What most modern Americans don't realize is that this outlook began with Marx, and it is his pinning economics and political currents to the material world that is his strongest contribution. I'm a moderate libertarian squarely in the Austrian camp on most economic questions - it's with Marx's normative prescriptions that I take issue. On Marx's expansion of a rational and materialist approach to social sciences, I can agree wholeheartedly with the world's dialecticians. Gibbon disturbed eighteenth century Europeans with his (to us, common-sense; at the time,bold) assertion that the history of the Roman Empire could be explained in material, cause-and-effect terms. Darwin did the same for the material world. That's why one the most interesting statements in this Christopher Hitchens article is that "Marx was a keen admirer of that other great Victorian Charles Darwin, and according to Engels he wanted to do for the economic system what the author of The Origin of Species had done for the natural order: lay bare its objective laws of motion and thus make it possible at last to dispense with subjective and idealist interpretations."
Although it's more of a common-sense position of educated people in Western societies these days, the materialist cause-and-effect relationship that Marx argued for (economics is the cause and everything else is the effect) is, in the United States, better appreciated by those on the political left, not surprisingly. Hence my surprise at Krugman's argument. It's really a chicken-and-egg problem that will not admit of clear theorizing so soon after we've applied clear-headed approaches. An economy is a massive complex system that is one aspect of a culture.
Taking a step back, I perversely find cause for optimism in our economic situation, if only because it's forcing open our discussions, at a time when we don't need mass media to take part in the discussion. We have big problems, we need a fix, and we won't win converts to our arguments by stubbornly refusing to entertain an idea that happens to come with an ideological tag we find distasteful. Of course, figures in mass media and populists will still shout their pre-digested messages to avoid alienating the customer base on which their advertisers are dependent. But it's in the journals and blogs and discussion groups where a paternalistic libertarian-Austrian who recognizes the limits of capitalism (as Schumpeter did) can find space for agreement with an ex-Trotskyist. Both are engaged in the Enlightenment project of a reason-based government that betters the lot of its citizen by material improvement, and in the harsh sunlight of a global recession, both must recognize the shortcomings of staying in an ideological box. One step in the convergent evolution of the left is the recognition of the truly revolutionary nature of capitalist innovation.

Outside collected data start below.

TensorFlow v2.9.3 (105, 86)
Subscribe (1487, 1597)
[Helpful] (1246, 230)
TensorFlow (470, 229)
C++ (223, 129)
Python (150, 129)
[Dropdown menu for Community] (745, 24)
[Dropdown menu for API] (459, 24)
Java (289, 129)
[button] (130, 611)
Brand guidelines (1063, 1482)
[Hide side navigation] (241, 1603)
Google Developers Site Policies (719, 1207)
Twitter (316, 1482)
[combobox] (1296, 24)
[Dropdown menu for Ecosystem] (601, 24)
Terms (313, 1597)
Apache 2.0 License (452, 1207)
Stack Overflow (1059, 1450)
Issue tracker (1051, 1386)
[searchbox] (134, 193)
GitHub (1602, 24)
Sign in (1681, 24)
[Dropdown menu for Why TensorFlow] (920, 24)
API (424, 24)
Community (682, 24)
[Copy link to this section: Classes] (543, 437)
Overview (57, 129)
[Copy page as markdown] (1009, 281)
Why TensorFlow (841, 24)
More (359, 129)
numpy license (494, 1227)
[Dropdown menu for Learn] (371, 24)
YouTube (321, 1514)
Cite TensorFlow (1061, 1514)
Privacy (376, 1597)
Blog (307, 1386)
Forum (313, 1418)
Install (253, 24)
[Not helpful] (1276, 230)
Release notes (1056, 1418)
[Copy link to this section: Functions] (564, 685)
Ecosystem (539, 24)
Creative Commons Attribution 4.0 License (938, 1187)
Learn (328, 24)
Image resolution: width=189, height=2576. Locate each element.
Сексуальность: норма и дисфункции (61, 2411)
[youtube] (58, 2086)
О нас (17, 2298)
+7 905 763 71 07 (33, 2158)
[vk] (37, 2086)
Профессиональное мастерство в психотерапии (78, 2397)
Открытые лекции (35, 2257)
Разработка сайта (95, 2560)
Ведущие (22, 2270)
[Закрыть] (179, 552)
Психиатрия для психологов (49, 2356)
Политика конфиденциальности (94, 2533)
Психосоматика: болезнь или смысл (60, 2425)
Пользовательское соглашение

In parallel, honest free market proponents are recognizing that we have confused politics and economics. We made the now-falsified assumption that capitalism led inexorably to liberal democracy. Of course, the best counterargument is China: if China isn't capitalist, I don't know what is, and if China is a democracy, than I don't know what democracy is. It was Kant (Marx's philosophical grandfather) who said that trade between nations naturally lowers the likelihood of war - who can doubt that if China wasn't holding so much U.S. debt and the U.S. did not gobble up all China's imports that tensions between the two giants would be higher? Adam Smith had already warned us that businessmen should not be making laws.
In this new sphere there is less concern for rhetorical maneuvering, and more genuine argument. By testing our assumptions, the economic crisis has broken down a lot of old philosophical lines. To some degree, we're being liberated from ideology, and I find it exhilirating. Maybe I'm being over-optimistic, but it seems the age of the public intellectual - the kind that can actually make a contribution to the world - has dawned again.